Downregulation of circAsxl2 Relieves Neuronal Injury Induced by oxygen-glucose deprivation/reperfusion.

Abstract

Circular RNAs (circRNAs) have been shown to play an important role in cerebral ischemia-reperfusion (I/R) injury. However, the role of circAsxl2 (mmu_circ_0000346) in cerebral I/R injury remains unclear. Mouse brain neuronal cell line (HT-22) was used to perform oxygen-glucose deprivation/reperfusion (OGD/R) treatment. The levels of circAsxl2, microRNA (miR)-130b-5p and forkhead box O3 (FOXO3) were determined using quantitative real-time PCR. Cell viability and apoptosis were measured using cell counting kit 8 assay and flow cytometry. Commercial kits were used to assess cell cytotoxicity, inflammation and oxidative stress. Protein expression was analyzed by western blot. RNA interaction was verified using dual-luciferase reporter assay, RIP assay and RNA pull-down assay.
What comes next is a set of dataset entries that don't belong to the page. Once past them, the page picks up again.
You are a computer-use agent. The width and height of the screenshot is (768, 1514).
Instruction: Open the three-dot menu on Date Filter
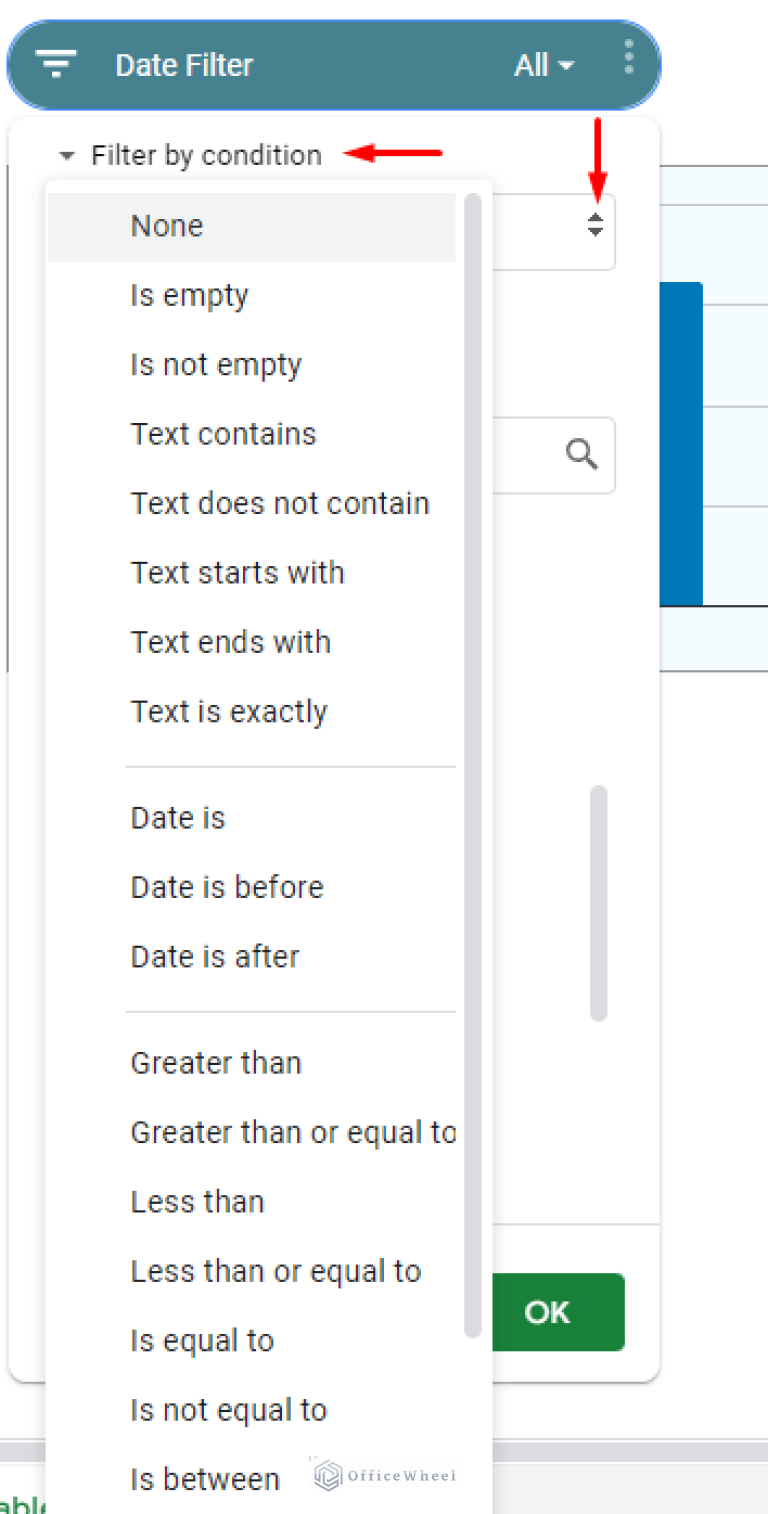[x=628, y=58]
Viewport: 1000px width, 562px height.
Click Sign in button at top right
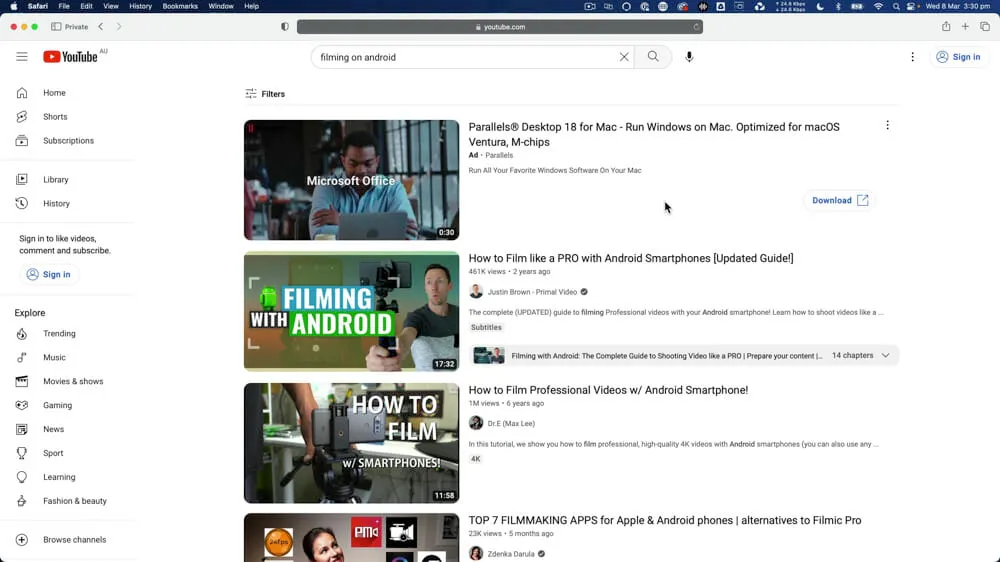[x=957, y=57]
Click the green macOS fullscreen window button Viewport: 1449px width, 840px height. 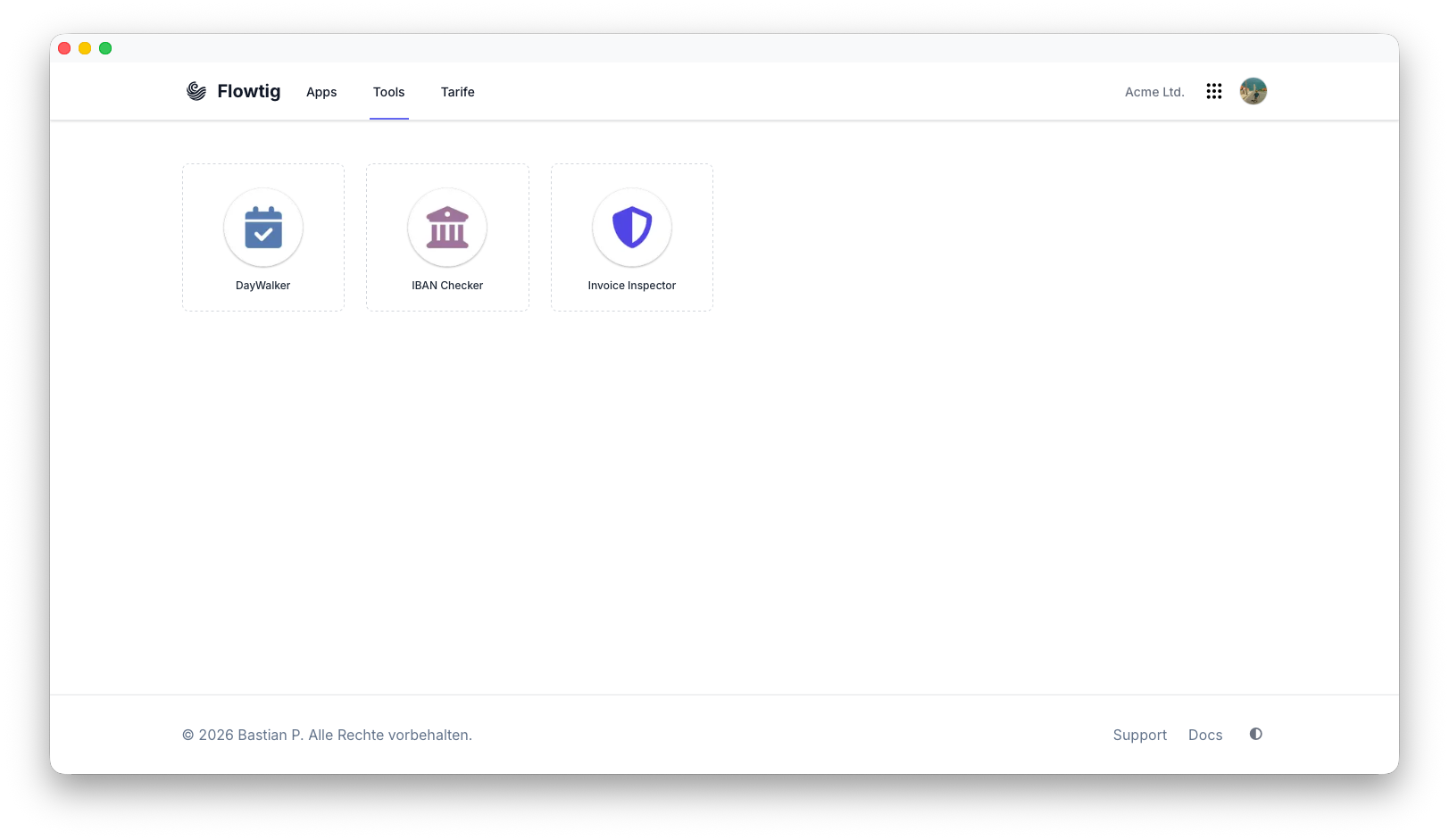(x=105, y=48)
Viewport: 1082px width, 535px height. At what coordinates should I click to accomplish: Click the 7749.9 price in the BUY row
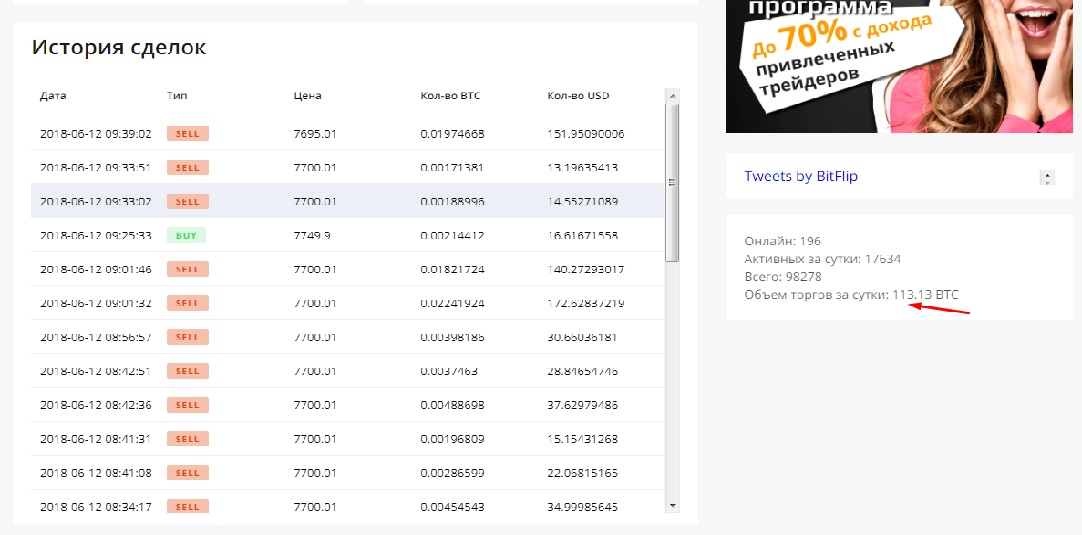click(313, 235)
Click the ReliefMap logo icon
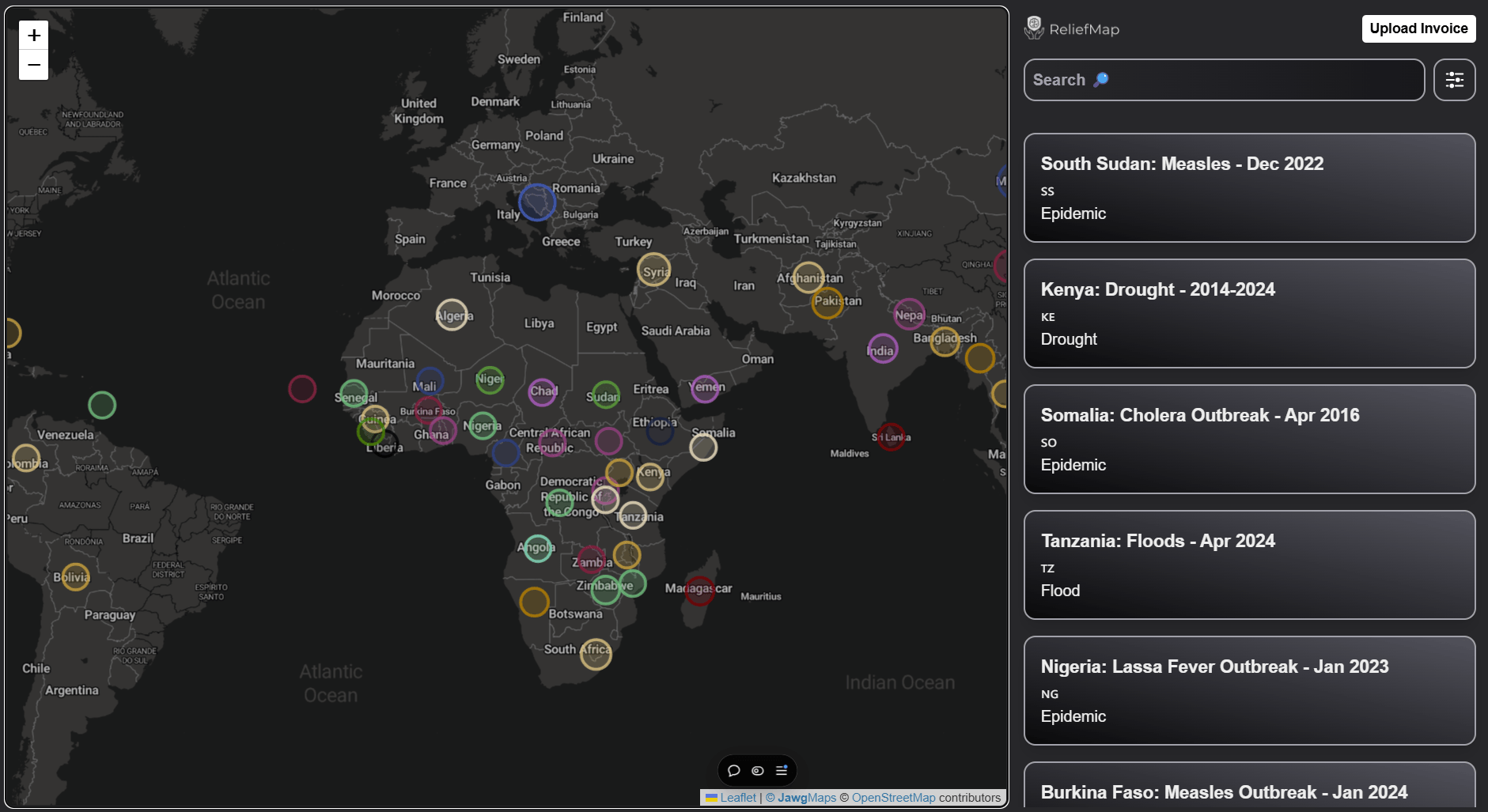1488x812 pixels. tap(1034, 28)
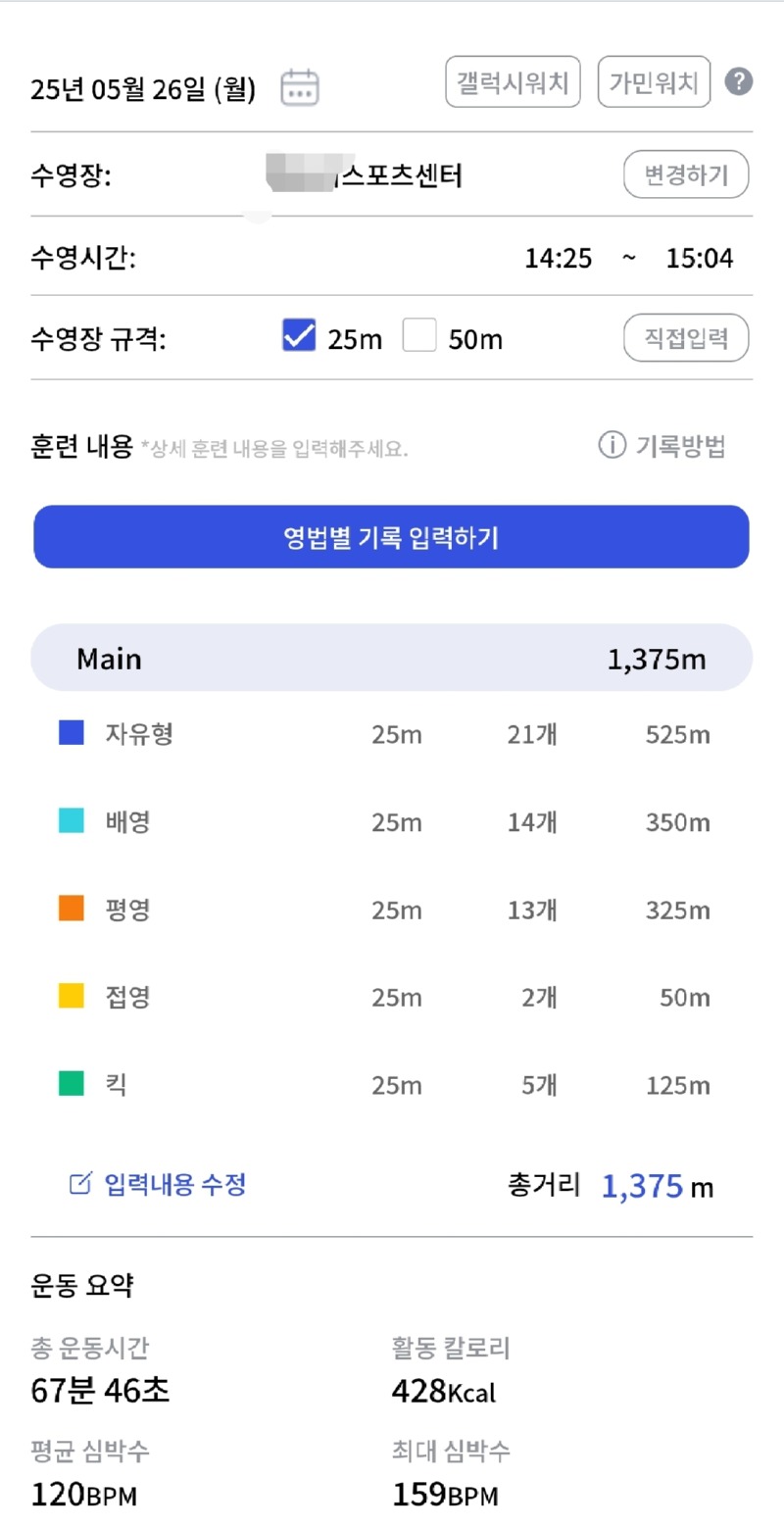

CircAsxl2 was highly expressed in OGD/R-induced HT-22 cells, and its silencing could alleviate OGD/R-induced apoptosis, inflammation and oxidative stress in HT-22 cells. MiR-130b-5p was sponged by circAsxl2, and its inhibitor could overturn the regulation of circAsxl2 knockdown on OGD/R-induced neuronal injury. FOXO3 was targeted by miR-130b-5p and its expression was positively regulated by circAsxl2. In addition, the regulation of circAsxl2 knockdown on OGD/R-induced neuronal injury also was reversed by FOXO3 overexpression. CircAsxl2/miR-130b-5p/FOXO3 axis accelerated OGD/R-induced neuronal injury, which might provide effective strategies for treating cerebral I/R injury.